He was going to say more, for he felt the words surge up in his throat. This talk, he knew, was a mere safety valve to both of them; they used words as people attacked by laughter out of due season seize upon anything, however far-fetched, that may furnish excuse for it. The flood of language and emotion, too long suppressed, again rose to his very lips—when a slight sound stopped his utterance. He turned. Amazement caught him. Her frozen immobility, her dead indifference, her boredom possibly—all these, passing suddenly, had melted in a flood of tears. Her face was covered by her hands. She lay there sobbing within a foot of his hungry arms, sobbing as though her heart must break. He saw the drops between her little fingers, trickling.
It was so sudden, so unexpected, that Tom felt unable to speak or act at first. Numbness seized him. His faculties were arrested. He watched her, saw the little body heave down its entire length, noted the small convulsive movements of it. He saw all this, yet he could not do the natural thing. It was very ghastly.… He could not move a muscle, he could not say a single word, he could not comfort her—because he knew those tears were the tears of pity only. It was for himself she sobbed. The tenderness in her—in 'Lettice'—broke down before his weight of pain, the weight of pain she herself laid upon him. Nothing that he might do or say could comfort her. Divining what the immediate future held in store for him, she wept these burning tears of pity. In that poignant moment of self-revelation Tom's cumbersome machinery of intuition did not fail him. He understood. It was a confession—the last perhaps. He saw ahead with vivid and merciless clarity of vision. Only another could comfort her.… Yet he could help. Yes—he could help—by going. There was no other way. He must slip out.
And, as if prophetically just then, she murmured between her tight-pressed fingers: 'Leave me, Tom, for a moment… please go away… I'm so mortified… this idiotic scene.… Leave me a little, then come back. I shall be myself again presently.… It's Egypt—this awful Egypt.…'
Tom obeyed. He got up and left her, moving without feeling in his legs, as though he walked in his sleep, as though he dreamed, as though he were—dead. He did not notice the direction. He walked mechanically. It felt to him that he simply walked straight out of her life into a world of emptiness and ice and shadows.…
The river lay below him in a flood of light. He saw the Theban Hills rolling their dark, menacing wave along the far horizon. In the blistering heat the desert lay sun-drenched, basking, silent. Its faint sweet perfume reached him in the northern wind, that pungent odour of the sand, which is the odour of this sun-baked land etherealised.
A fiery intensity of light lay over it, as though any moment it must burst into sheets of flame. So intense was the light that it seemed to let sight through to—to what? To a more distant vision, infinitely remote. It was not a mirror, but a transparency. The eyes slipped through it marvellously.
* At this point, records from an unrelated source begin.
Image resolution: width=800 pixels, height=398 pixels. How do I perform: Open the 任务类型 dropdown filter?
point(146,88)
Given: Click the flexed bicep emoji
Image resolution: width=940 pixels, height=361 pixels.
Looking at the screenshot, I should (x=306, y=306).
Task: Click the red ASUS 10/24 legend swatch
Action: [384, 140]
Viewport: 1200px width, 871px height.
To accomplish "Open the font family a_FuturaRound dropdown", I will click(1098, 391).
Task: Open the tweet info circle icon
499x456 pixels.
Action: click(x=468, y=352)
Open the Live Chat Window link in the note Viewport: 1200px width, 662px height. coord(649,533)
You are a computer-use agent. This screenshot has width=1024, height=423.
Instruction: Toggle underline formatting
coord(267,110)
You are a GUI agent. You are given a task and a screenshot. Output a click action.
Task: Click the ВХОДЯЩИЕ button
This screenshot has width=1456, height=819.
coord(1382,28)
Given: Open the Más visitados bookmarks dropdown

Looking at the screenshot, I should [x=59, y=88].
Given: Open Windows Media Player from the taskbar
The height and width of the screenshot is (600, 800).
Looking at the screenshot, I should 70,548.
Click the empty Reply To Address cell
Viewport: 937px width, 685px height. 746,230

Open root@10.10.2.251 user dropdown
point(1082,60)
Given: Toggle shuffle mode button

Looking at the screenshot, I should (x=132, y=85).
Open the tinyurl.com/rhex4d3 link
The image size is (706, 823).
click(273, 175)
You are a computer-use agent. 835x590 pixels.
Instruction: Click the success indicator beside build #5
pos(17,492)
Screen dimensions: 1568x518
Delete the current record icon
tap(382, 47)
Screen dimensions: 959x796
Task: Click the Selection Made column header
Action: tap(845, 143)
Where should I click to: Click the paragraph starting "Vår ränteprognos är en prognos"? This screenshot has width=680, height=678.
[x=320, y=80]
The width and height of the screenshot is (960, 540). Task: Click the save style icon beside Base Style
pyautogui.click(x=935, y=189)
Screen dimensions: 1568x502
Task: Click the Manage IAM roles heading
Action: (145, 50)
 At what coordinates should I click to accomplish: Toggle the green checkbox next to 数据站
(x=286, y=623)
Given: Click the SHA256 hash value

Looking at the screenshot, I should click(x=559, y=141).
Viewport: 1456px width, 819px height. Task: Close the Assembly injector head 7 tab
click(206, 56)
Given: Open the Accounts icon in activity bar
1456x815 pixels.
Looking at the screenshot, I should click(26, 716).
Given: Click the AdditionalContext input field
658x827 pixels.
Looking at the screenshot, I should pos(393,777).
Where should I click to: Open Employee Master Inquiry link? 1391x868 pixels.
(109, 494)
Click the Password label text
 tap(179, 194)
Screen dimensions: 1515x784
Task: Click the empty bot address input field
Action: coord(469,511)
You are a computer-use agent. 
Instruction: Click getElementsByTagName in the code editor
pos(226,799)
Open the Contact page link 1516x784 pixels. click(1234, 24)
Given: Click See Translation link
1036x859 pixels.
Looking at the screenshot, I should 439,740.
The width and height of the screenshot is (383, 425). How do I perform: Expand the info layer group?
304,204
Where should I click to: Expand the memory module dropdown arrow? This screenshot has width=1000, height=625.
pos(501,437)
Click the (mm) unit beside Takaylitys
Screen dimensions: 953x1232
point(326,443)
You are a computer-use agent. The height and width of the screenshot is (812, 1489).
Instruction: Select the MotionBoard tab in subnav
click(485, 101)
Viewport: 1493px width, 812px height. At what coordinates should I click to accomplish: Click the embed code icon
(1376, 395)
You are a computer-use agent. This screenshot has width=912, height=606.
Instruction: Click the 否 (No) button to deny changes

He stood on the steps of worn-out sandstone, listening, staring, feeling nothing… and then a little song came floating across the air towards him, sung by a boatman in mid-stream. It was a native melody, but it had the strange, monotonous lilt of Tony's old-Egyptian melody.… And feeling stole back upon him, alternately burning and freezing the currents of his blood. The childhood nightmare touch crept into him: he saw the wave-like outline of the gloomy hills, he heard the wind rattling in the leaves behind him, to his nostrils came the strange, penetrating perfume of the tawny desert that encircles ancient Thebes, and in the air before him hung two pairs of eyes, dark, faithful eyes, cruel and at the same time tender, true yet merciless, and the others—treacherous, false, light blue in colour.… He began to shuffle furiously with his feet.… The soul in him went under.… He turned to face the menace coming up behind… the falling Wave.…
'Tom!' he heard—and turned back towards her. And when he reached her side, she had so entirely regained composure that he could hardly believe it was the same person. Fresh and radiant she looked once more, no sign of tears, no traces of her recent emotion anywhere. Perhaps the interval had been longer than he guessed, but, in any case, the change was swift and half unaccountable. In himself, equally, was a calmness that seemed unnatural. He heard himself speaking in an even tone about the view, the river, the gold of the coming sunset. He wished to spare her, he talked as though nothing had happened, he mentioned the deep purple colour of the hills—when she broke out with sudden vehemence.
'Oh, don't speak of those hills, those awful hills,' she cried. 'I dread the sight of them. Last night I dreamed again—they crushed me down into the sand. I felt buried beneath them, deep, deep down—buried.' She whispered the last word as though to herself. She hid her face.
The words amazed him. He caught the passing shiver in her voice.